Given text
Last week we shared updates on some of the architectural changes we're making under the hood to GDELT 3.0's server and crawler architectures. As we continue our extensive benchmarking under real-world loads, we continue to evolve these new architectures with interesting lessons learned.
Our GDELT 2.0 core server architecture revolved around single-threaded asynchronous poll-based servers that worked extremely well with a simple and easily maintained architecture. However, as we discussed last week, the intense demands of GDELT 3.0 outpaced that architecture and we migrated to a multiprocess architecture for better scaling. We initially intended to use a classic shared socket architecture in which a single socket is bound to the incoming port and all threads compete to accept connections from this port. Under certain intense load conditions we still observed scaling issues with this architecture. Instead, the final iteration that has worked extremely well to date under even our heaviest loads is to use a truly multiprocess rather than threaded server architecture using SO_REUSEPORT to allow all of the independent processes to bind to the same port with their own independent sockets. A shared memory pool with zone-specific locks is used for minimal coordination around critical tasks. This architecture has the additional benefit of allowing us to dynamically scale the number of server processes up and down over time in realtime to respond to significant load changes without the fragmentation and scaling issues of threaded architectures. Most interestingly, since each server process is a true Unix process, it means we can actually perform rolling upgrades of our servers by slowly swapping out each process with an upgraded codebase and observing its behavior side-by-side in a live environment with the previous codebase or to insert instrumented processes into a live server array to diagnose a given behavior or issue.
On the crawler front, each single-core VM now houses an array of independent processes, each of which acts as a crawler "thread" using blocking IO and a minimal shared memory pool for coordination. A pool of infrastructure processes interface with different fleetwide coordination servers and GCS and keep the crawlers fed from frontier caches while streaming their results to the relevant ingest fabrics. The use of independent processes rather than threads allows us to dynamically tune the number of active crawling processes and interface processes live in ways that would be difficult under a threaded model. The most powerful benefit of this architecture, however, is that since crawling threads are now independent processes coordinated through shared memory, those processes do not need to be related. Thus, an image crawler, a difference crawler, an article crawler and multiple other types of crawlers can all run concurrently on the same VM and coordinate their outbound traffic to enforce a strict rate limiting by domain and server IP set and share infrastructure processes. It also means that any diagnostic, sidecar or monitoring and tuning applications can simply hook directly to these shared memory segments to seamlessly observe and interact with the live traffic of a crawler VM, while upgraded codebases and instrumentation processes can be run alongside production processes.

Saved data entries
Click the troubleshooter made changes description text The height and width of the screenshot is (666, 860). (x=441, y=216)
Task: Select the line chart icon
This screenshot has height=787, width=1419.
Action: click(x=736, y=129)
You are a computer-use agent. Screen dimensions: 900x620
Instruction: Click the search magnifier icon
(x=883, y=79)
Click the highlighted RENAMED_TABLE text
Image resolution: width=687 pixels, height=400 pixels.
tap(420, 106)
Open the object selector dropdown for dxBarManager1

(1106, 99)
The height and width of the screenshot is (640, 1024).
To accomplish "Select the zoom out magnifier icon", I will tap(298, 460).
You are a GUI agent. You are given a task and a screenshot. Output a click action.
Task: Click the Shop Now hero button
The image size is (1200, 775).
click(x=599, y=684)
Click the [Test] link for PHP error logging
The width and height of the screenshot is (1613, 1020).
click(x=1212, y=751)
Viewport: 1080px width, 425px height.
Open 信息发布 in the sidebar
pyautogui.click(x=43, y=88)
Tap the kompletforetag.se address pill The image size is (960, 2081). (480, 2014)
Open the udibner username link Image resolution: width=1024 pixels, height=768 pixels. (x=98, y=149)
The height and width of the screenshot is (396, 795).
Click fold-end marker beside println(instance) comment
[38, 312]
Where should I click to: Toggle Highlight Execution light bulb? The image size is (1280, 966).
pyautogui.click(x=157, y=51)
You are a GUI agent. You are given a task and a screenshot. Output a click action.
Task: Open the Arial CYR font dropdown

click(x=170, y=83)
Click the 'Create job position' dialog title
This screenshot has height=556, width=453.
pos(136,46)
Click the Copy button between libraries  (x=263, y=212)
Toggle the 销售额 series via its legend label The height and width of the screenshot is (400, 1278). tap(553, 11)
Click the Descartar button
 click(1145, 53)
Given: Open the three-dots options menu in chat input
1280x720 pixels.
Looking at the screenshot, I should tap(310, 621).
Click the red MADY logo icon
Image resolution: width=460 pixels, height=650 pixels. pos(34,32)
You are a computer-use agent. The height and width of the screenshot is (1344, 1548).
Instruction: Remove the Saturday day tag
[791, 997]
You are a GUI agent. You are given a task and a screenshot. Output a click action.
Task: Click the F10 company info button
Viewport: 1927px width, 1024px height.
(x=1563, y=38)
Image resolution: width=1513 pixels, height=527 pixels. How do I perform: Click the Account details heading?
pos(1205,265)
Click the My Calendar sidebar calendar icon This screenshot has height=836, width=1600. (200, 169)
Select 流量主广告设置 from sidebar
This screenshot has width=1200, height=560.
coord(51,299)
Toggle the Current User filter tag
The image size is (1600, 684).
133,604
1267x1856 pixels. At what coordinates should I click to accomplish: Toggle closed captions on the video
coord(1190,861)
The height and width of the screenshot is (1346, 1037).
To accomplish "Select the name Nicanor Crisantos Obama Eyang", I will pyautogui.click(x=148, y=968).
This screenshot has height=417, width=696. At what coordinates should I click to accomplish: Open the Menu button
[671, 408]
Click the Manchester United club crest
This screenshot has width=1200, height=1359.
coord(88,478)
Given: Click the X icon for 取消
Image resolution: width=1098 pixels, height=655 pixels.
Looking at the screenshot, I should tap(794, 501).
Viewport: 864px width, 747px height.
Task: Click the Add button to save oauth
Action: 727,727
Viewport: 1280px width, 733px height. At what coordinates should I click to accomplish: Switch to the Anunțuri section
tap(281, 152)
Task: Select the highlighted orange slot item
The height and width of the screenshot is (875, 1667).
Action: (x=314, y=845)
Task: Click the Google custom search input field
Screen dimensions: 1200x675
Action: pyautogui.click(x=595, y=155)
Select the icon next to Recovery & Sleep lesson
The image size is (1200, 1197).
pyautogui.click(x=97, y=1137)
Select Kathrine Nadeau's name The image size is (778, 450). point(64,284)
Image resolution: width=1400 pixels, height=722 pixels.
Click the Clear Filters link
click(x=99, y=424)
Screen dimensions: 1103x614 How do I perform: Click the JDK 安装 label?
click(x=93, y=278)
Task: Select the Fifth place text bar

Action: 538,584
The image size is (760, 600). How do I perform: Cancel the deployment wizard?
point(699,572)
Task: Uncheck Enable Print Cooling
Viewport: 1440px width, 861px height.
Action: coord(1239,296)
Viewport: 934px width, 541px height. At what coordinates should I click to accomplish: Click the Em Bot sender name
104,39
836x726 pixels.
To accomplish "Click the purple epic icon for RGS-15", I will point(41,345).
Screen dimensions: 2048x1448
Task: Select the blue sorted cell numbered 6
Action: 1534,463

Action item
Transcribe the entire text on the GDELT 3.0 server and crawler architecture word for word.

Response below
Last week we shared updates on some of the architectural changes we're making under the hood to GDELT 3.0's server and crawler architectures. As we continue our extensive benchmarking under real-world loads, we continue to evolve these new architectures with interesting lessons learned.
Our GDELT 2.0 core server architecture revolved around single-threaded asynchronous poll-based servers that worked extremely well with a simple and easily maintained architecture. However, as we discussed last week, the intense demands of GDELT 3.0 outpaced that architecture and we migrated to a multiprocess architecture for better scaling. We initially intended to use a classic shared socket architecture in which a single socket is bound to the incoming port and all threads compete to accept connections from this port. Under certain intense load conditions we still observed scaling issues with this architecture. Instead, the final iteration that has worked extremely well to date under even our heaviest loads is to use a truly multiprocess rather than threaded server architecture using SO_REUSEPORT to allow all of the independent processes to bind to the same port with their own independent sockets. A shared memory pool with zone-specific locks is used for minimal coordination around critical tasks. This architecture has the additional benefit of allowing us to dynamically scale the number of server processes up and down over time in realtime to respond to significant load changes without the fragmentation and scaling issues of threaded architectures. Most interestingly, since each server process is a true Unix process, it means we can actually perform rolling upgrades of our servers by slowly swapping out each process with an upgraded codebase and observing its behavior side-by-side in a live environment with the previous codebase or to insert instrumented processes into a live server array to diagnose a given behavior or issue.
On the crawler front, each single-core VM now houses an array of independent processes, each of which acts as a crawler "thread" using blocking IO and a minimal shared memory pool for coordination. A pool of infrastructure processes interface with different fleetwide coordination servers and GCS and keep the crawlers fed from frontier caches while streaming their results to the relevant ingest fabrics. The use of independent processes rather than threads allows us to dynamically tune the number of active crawling processes and interface processes live in ways that would be difficult under a threaded model. The most powerful benefit of this architecture, however, is that since crawling threads are now independent processes coordinated through shared memory, those processes do not need to be related. Thus, an image crawler, a difference crawler, an article crawler and multiple other types of crawlers can all run concurrently on the same VM and coordinate their outbound traffic to enforce a strict rate limiting by domain and server IP set and share infrastructure processes. It also means that any diagnostic, sidecar or monitoring and tuning applications can simply hook directly to these shared memory segments to seamlessly observe and interact with the live traffic of a crawler VM, while upgraded codebases and instrumentation processes can be run alongside production processes.